“Losing Myself,” is set firm in the quiet reflective tone of minor key guitar. The “I” is repeated and seems to enclose the song like rising water. “I’m a fast breather/I’m a hairless dog,” which rises as a curious preceeding step to, “I am just like the gathering fog.” The description seems self-defeating and occludes rather than explains. Indeed, by the time, Ed Droste joins him on, “I’m a slow-mover/I’m the best-laid plans,” it seems more like a lie and an excuse than a fair assessment. The duplicity of the description layered on as the two sing in the first person. There are competing images that mirror the harmonic technique.
Though, the voices are never in competition. Droste sings the high to Pecknold’s cavernous croon. The two voices pour into into another with the picked guitar providing a skeleton over which the elegant body of the song moves. The hushed guitar gives easily to the voices, but also to the spaces between those notes and Droste/Pecknold’s alternate sighing of the lyrics.

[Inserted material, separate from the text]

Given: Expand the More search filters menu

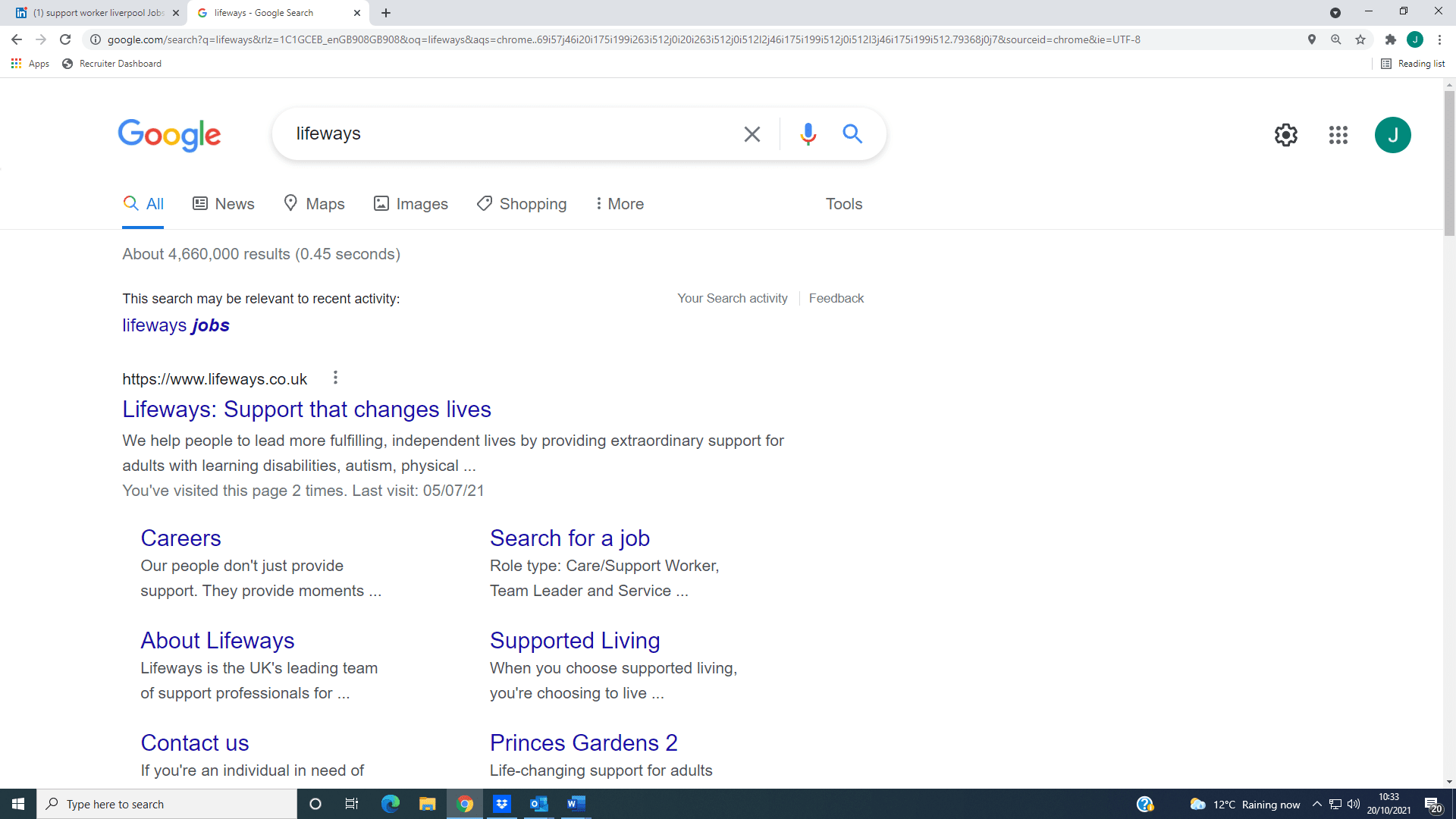Looking at the screenshot, I should point(619,204).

Silence becomes a fourth instrument in the song.
By and by, the whole thing does make one grossly aware of how much delight an audience will take in tragedy. It is a good song, an enjoyable one that does wear out too quickly. Is it the empathy I’m missing or something to cry to? Or is it simply wonderful independent of how relentlessly personal it becomes? It’s the subject of another discussion, but it’s an asset to the song that the story’s individual and personal narrative finds a space for a listener in those silences.
“Derwentwater Stones,” is slightly less aloof and has Pecknold marking time with a playful guitar line that beckons forth nearly like the “come along” of his muse that beckons him forth into the night. The sound is pastoral and weathered like a tale told too many times, but the sound is one of which one can never tire.

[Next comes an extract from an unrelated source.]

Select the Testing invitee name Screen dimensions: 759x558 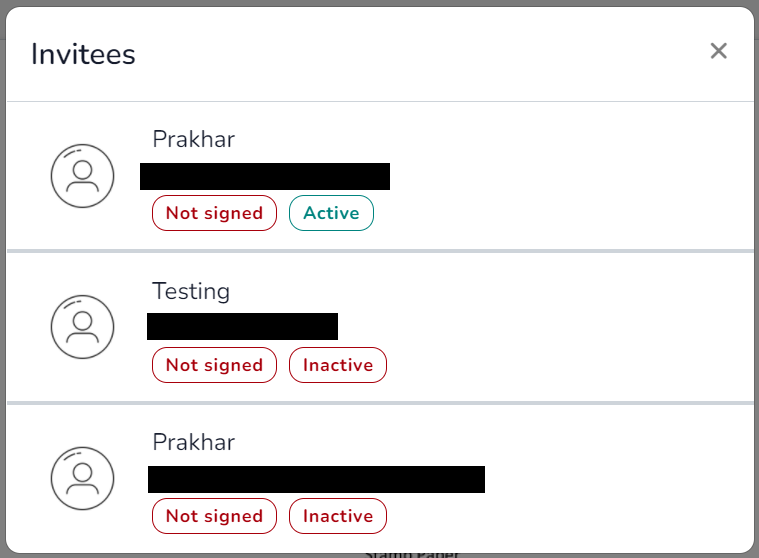coord(191,291)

Pecknold’s voice gently echoes and dissappates into his own fictional landscape he dictates, creates-by-saying and follows down to the stream where the stones lie. Someone is gone, absent, “told me to be good/now I’m on my own,” but the song still inspires a taste for exploration. A hungry eye takes the night scene in like poetry like the hungry ear takes in the song substituting excitement and a need to tap a foot for mere noise and sonic wavelength. Things become more than what they are.

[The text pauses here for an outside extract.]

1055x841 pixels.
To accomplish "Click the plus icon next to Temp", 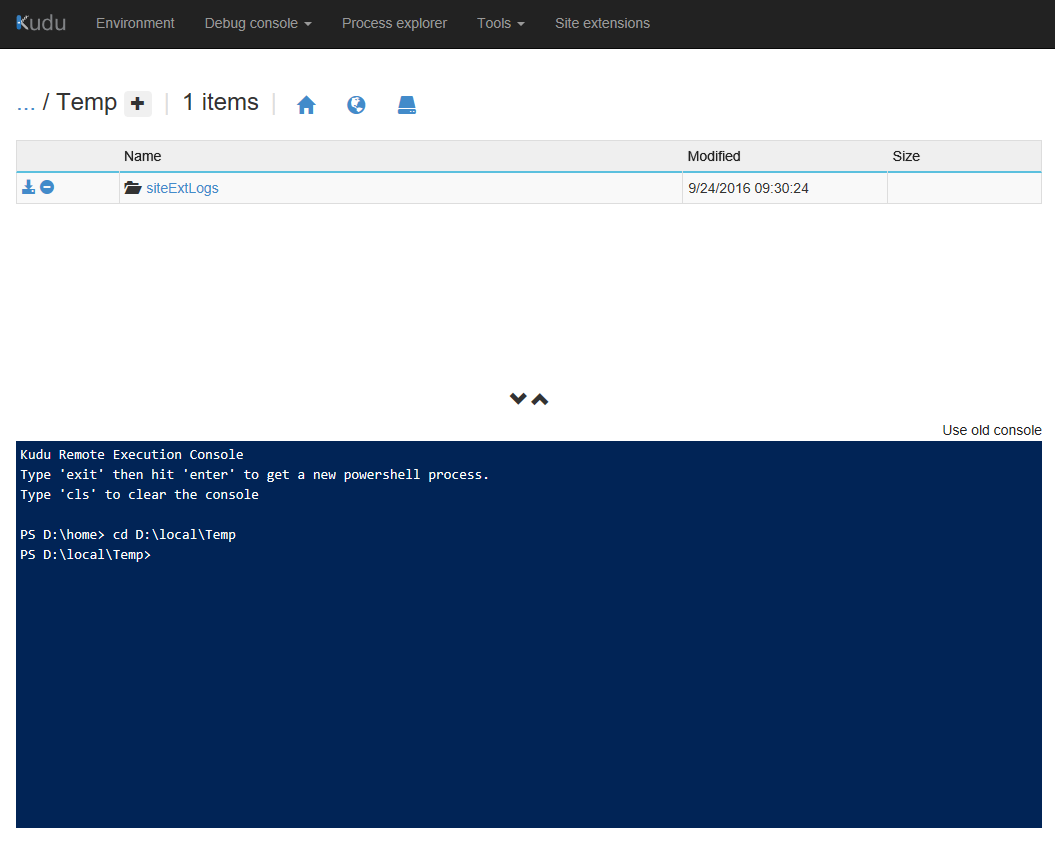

Then, things becomes again concretely what they are, rooted in real time and place in “Where Is My Wild Rose.” In this tune, Pecknold revists a song by New Zealand musician Chris Thompson. The American and New Zealander meet in the middle in Ireland for a tale punctuated by Dublin and Killarney. The updated version remains faithful to the original, if not a bit more positive in the major key. “Where is my wild rose?” anchors the song’s seeking aesthetic. The lyrics take us on a path trailing a love through Ireland. Hints come our way, “rich sweet brogue/red remembered,” but the listener is teased into self-reflection as they come to the words, “They said you passed as a ghost/Walks through the hazel wood/Or Aengus searching for his love/Walks through the hazel wood.” A swap occurs of ghost/Aengus/narrator/listener where each becomes unsecured from stable roles, get immaterial just like the ghost. The final verse as a repetition of the first, like the repetition of being in the ghost: the person is repeated. Pecknold wears the lyric well, bounding in the same way Thompson played it in 1974. Though, maybe because it is a cover, it is at times played with a little less emotional investment than the other three. No doubt: any emotion in a rehearsed-rehearsed-then-performed piece is illigitimate, but the performance defies a simplistic understanding of genuine and false. In this case, the performance just isn’t there at some parts.